| Exercise instructions |
In the records below, find the line that contains "Open settings with" and the line that contains "The width and height of the screenshot is (1359, 682).", then retype exactly those two lines and every line between them.
------ Input
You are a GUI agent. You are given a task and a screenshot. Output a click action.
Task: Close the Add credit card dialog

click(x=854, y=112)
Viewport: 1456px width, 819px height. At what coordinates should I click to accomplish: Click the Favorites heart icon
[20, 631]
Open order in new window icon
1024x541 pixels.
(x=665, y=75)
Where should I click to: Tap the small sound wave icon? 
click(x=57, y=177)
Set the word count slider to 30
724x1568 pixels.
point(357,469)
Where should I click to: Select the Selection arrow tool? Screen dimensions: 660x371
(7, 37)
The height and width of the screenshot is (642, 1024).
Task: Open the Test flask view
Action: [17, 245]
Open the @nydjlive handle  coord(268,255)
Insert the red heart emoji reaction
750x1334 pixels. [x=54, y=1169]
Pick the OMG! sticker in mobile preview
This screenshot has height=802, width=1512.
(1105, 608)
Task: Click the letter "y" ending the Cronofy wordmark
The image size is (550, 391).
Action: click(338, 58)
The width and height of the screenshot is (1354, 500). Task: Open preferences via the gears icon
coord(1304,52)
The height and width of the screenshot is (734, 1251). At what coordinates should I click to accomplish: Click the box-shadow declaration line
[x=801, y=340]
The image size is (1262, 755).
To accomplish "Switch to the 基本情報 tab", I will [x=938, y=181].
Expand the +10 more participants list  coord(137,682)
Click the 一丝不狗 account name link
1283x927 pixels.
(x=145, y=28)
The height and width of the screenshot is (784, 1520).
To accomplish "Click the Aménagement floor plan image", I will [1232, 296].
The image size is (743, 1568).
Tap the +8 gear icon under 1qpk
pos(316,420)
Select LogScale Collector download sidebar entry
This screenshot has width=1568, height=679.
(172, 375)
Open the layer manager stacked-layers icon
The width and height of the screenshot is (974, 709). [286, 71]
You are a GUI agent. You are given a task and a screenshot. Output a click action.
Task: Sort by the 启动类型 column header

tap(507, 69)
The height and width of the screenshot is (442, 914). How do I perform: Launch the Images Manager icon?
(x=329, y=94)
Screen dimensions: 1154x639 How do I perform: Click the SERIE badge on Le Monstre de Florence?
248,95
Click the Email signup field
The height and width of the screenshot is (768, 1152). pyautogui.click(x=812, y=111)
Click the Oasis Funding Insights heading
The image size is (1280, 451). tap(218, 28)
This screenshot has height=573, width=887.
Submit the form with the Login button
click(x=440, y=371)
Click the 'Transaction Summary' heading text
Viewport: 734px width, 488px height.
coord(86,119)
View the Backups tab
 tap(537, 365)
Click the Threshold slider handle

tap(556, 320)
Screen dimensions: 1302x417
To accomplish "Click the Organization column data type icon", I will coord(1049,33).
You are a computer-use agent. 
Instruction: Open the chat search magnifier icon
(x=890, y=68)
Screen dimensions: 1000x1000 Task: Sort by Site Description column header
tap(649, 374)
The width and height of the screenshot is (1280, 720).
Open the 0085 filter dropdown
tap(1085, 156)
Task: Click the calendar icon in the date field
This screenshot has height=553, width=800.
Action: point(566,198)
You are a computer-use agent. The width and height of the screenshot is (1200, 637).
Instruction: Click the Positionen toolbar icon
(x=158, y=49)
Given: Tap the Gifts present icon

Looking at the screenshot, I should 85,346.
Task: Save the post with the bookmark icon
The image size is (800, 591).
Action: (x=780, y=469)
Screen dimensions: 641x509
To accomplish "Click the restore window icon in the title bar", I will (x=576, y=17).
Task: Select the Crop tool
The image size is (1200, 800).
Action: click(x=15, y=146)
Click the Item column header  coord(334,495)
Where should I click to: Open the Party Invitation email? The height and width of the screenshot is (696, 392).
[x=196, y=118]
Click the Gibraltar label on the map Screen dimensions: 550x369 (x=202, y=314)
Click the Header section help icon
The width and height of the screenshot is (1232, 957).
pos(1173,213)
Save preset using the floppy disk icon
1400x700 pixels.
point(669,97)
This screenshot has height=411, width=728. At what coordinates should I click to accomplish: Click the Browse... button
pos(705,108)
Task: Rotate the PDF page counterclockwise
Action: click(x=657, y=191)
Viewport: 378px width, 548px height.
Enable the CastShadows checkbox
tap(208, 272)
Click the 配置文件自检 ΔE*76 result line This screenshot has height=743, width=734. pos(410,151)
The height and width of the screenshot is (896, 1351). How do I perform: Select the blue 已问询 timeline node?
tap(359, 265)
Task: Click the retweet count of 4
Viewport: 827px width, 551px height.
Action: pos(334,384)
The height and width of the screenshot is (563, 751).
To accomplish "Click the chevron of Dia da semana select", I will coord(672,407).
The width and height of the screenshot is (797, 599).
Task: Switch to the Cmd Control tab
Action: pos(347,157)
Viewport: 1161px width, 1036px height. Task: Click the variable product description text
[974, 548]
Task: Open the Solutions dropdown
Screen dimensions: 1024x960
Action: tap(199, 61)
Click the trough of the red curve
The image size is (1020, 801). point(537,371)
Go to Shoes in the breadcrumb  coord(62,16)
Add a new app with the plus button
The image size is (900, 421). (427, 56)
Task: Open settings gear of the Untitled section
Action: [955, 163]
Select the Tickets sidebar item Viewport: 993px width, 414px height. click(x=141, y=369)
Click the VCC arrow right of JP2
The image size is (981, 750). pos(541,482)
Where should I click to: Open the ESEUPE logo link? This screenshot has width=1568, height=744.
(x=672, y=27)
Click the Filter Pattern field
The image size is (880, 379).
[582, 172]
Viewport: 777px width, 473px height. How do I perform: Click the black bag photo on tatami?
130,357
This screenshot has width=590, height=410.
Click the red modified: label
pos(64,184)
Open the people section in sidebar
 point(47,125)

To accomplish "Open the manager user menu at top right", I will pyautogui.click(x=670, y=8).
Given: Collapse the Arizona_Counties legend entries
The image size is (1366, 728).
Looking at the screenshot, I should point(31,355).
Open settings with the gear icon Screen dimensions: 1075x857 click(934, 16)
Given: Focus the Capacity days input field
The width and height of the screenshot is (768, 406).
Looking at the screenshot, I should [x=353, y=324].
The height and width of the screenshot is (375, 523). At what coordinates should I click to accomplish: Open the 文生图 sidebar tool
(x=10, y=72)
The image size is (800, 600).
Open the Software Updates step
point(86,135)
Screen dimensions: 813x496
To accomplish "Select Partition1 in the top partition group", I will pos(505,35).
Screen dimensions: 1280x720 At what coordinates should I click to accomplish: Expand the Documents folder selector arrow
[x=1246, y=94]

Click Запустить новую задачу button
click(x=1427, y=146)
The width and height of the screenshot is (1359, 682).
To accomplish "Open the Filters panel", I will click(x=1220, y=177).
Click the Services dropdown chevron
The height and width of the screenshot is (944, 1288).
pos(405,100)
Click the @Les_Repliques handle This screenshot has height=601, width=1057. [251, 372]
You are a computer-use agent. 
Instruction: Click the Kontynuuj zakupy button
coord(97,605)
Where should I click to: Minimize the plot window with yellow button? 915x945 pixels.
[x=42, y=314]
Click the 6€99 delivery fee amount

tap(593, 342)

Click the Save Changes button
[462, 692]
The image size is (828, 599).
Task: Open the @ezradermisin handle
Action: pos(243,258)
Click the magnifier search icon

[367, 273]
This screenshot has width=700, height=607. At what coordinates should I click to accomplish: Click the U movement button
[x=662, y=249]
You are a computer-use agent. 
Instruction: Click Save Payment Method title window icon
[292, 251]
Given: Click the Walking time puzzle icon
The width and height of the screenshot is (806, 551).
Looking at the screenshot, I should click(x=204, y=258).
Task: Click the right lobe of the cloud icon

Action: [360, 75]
------------
| Completed task |
Open settings with the gear icon Screen dimensions: 1075x857 click(934, 16)
Given: Focus the Capacity days input field
The width and height of the screenshot is (768, 406).
Looking at the screenshot, I should [x=353, y=324].
The height and width of the screenshot is (375, 523). At what coordinates should I click to accomplish: Open the 文生图 sidebar tool
(x=10, y=72)
The image size is (800, 600).
Open the Software Updates step
point(86,135)
Screen dimensions: 813x496
To accomplish "Select Partition1 in the top partition group", I will pos(505,35).
Screen dimensions: 1280x720 At what coordinates should I click to accomplish: Expand the Documents folder selector arrow
[x=1246, y=94]

Click Запустить новую задачу button
click(x=1427, y=146)
The width and height of the screenshot is (1359, 682).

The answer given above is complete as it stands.